### Given data
--------------------

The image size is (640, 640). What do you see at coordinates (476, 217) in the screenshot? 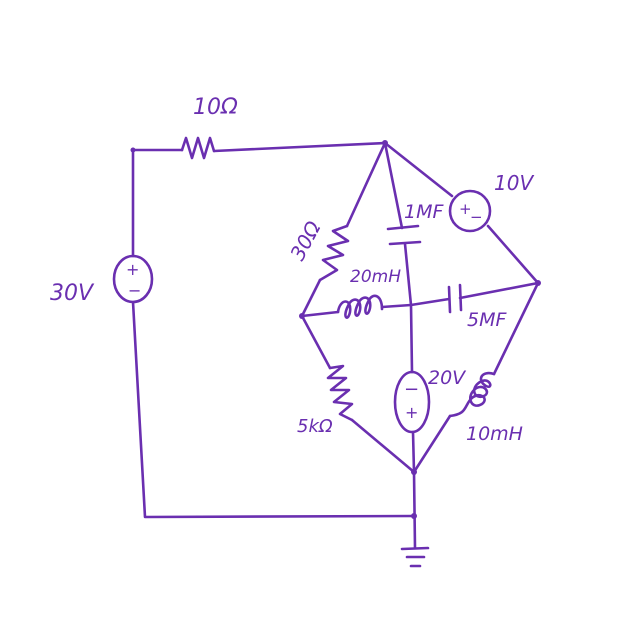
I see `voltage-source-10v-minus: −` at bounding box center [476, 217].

--------------------

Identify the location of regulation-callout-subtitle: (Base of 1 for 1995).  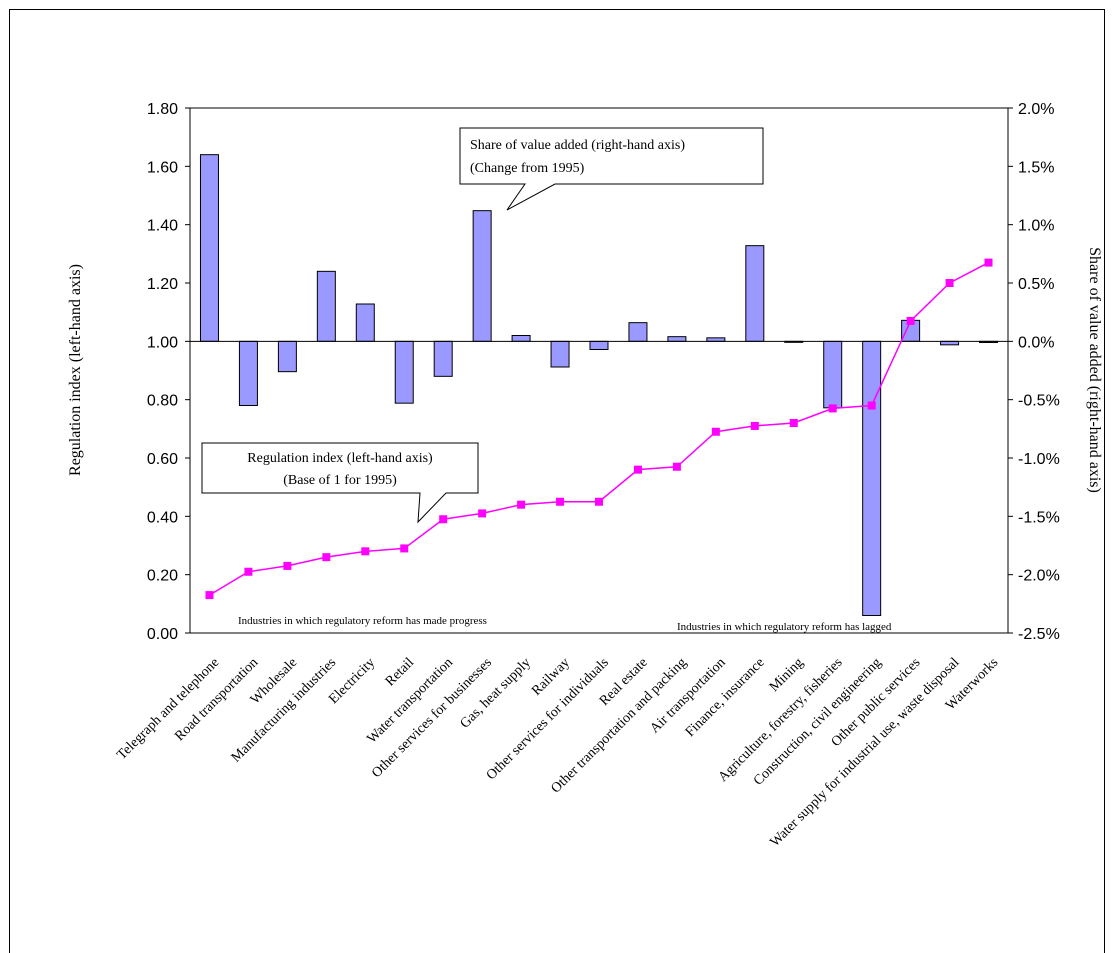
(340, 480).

--------------------

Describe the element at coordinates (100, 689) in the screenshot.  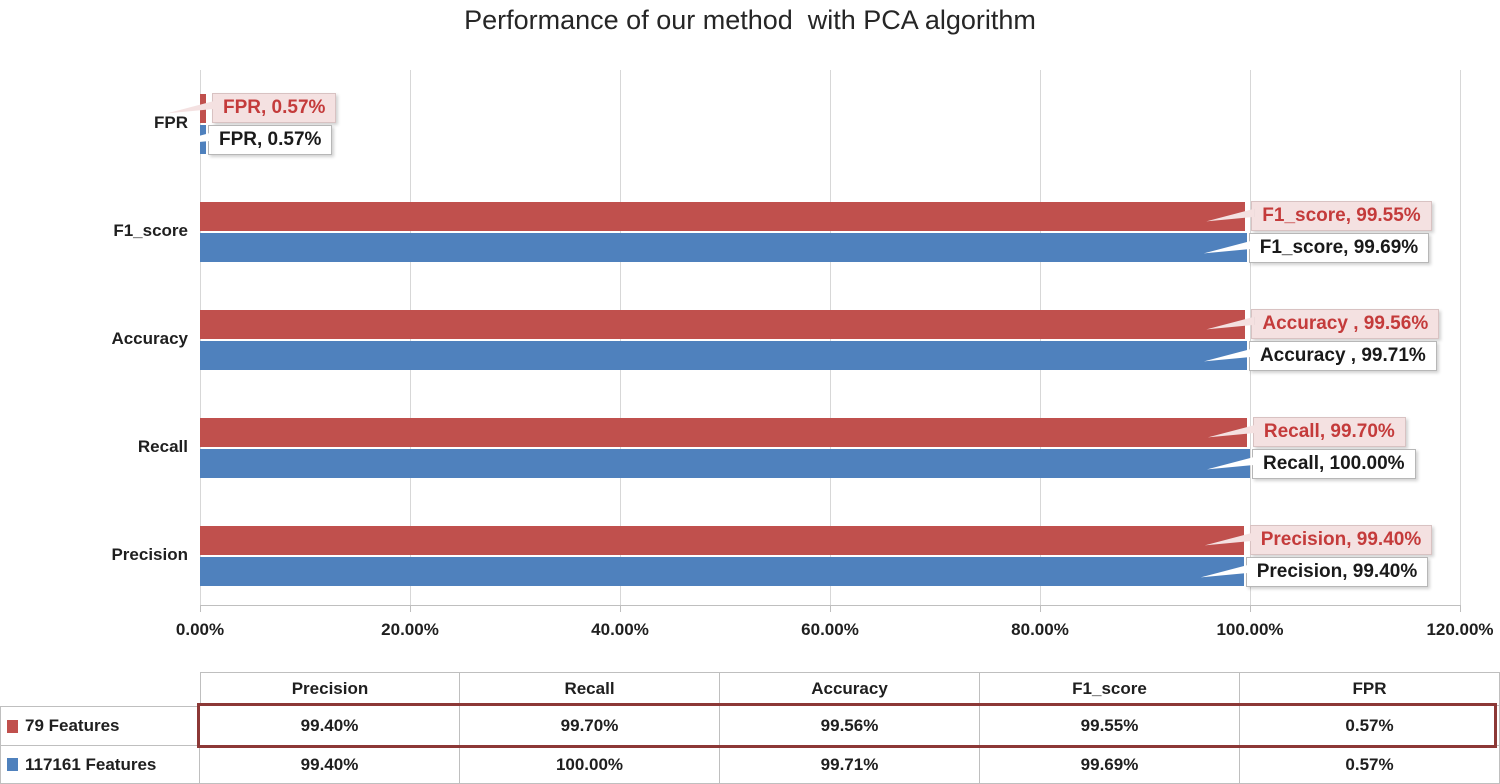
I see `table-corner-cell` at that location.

--------------------

### Task statement
Please rename "location" to "position" in the records between the line holding "Identify the location" and the line holding "(340, 480).", inclusive, and return only those lines with nothing else changed. Leave the pictures out.

### Output for this exercise
Identify the position of regulation-callout-subtitle: (Base of 1 for 1995).  
(340, 480).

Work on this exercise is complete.